# IPtables problem

## norwayi

Hello,

I have a big problem with my FTP server. 

When I insert my firewalls rules, I cannot write to the folder I access using FTP. I cannot understand why?!!

Here is my firewall script:

#!/bin/sh

ipt="/sbin/iptables"

$ipt -A INPUT -d 127.0.0.1 -j ACCEPT

# FTP

$ipt -A INPUT -p tcp --dport 21 -j ACCEPT

$ipt -A INPUT -p tcp --dport 20 -j ACCEPT

# DROP SYN

$ipt -A INPUT -p tcp --syn -j DROP

My permissions are fine: the user and the group is allowed to write and read the folder.

If I apply this my firewall script, I can not even list my existing files in that FTP account.
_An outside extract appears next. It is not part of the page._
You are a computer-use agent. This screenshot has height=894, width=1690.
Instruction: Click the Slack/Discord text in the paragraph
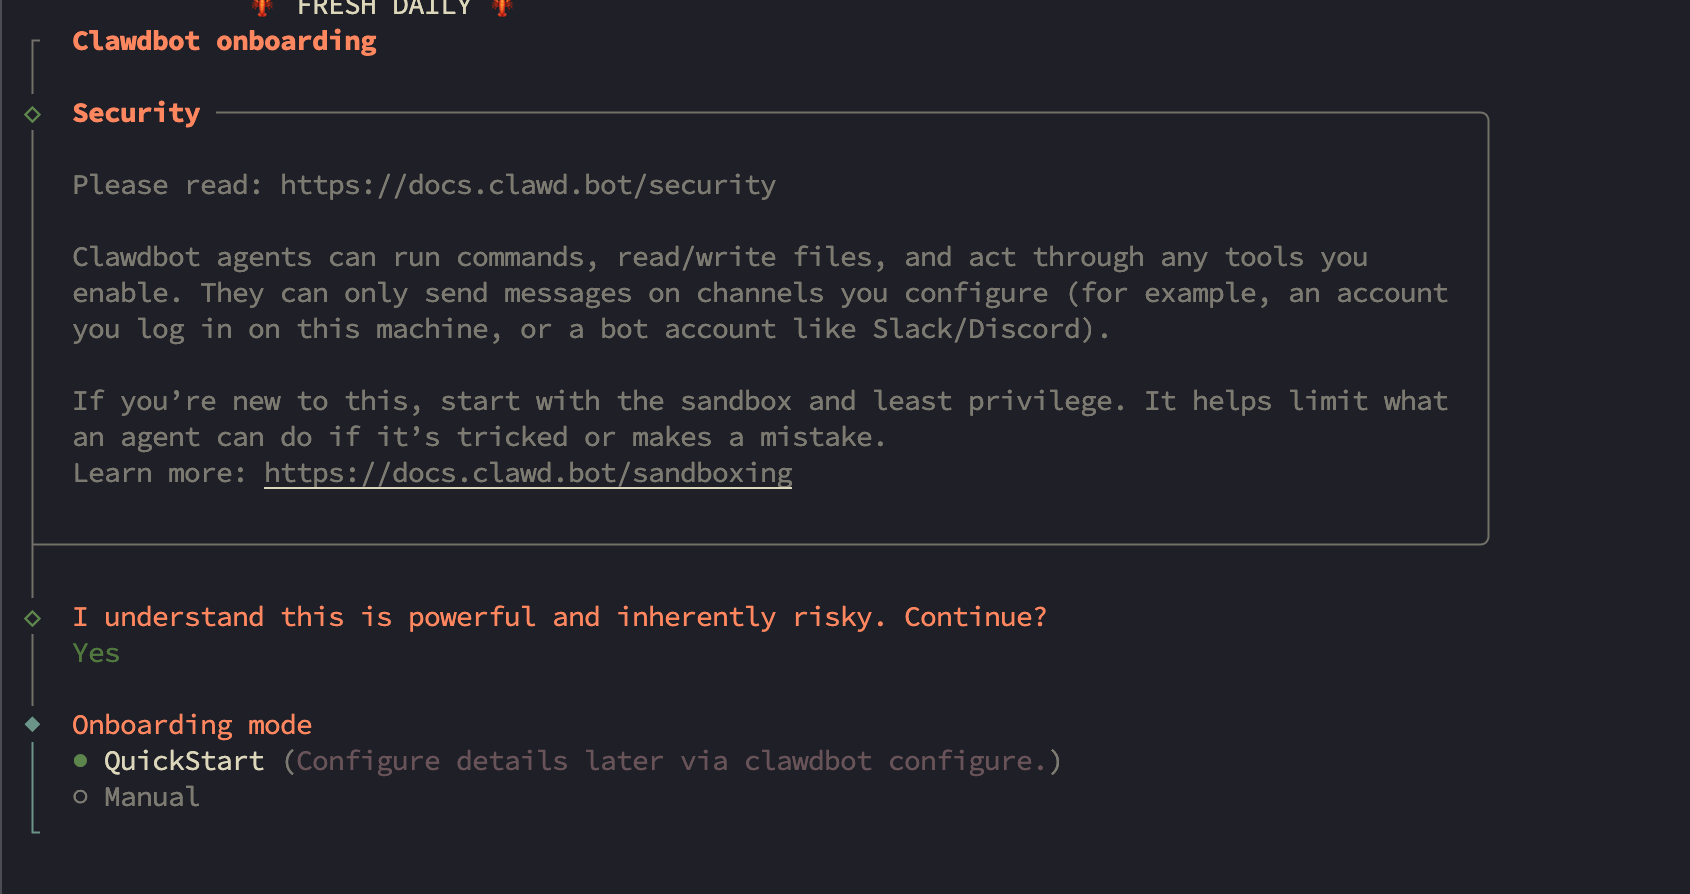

After I flush the firewall, I can even write files to that directory.

Why is this happening?

----------

## norwayi

One more thing:

This FTP Server is behind a router (port forwarding activated, course), but even if I active the firewall and try to access locally the server (like ftp://192.168.1.2) it does the same thing.

----------

## makism

i think the last rule ($ipt -A INPUT -p tcp --syn -j DROP) is bogus.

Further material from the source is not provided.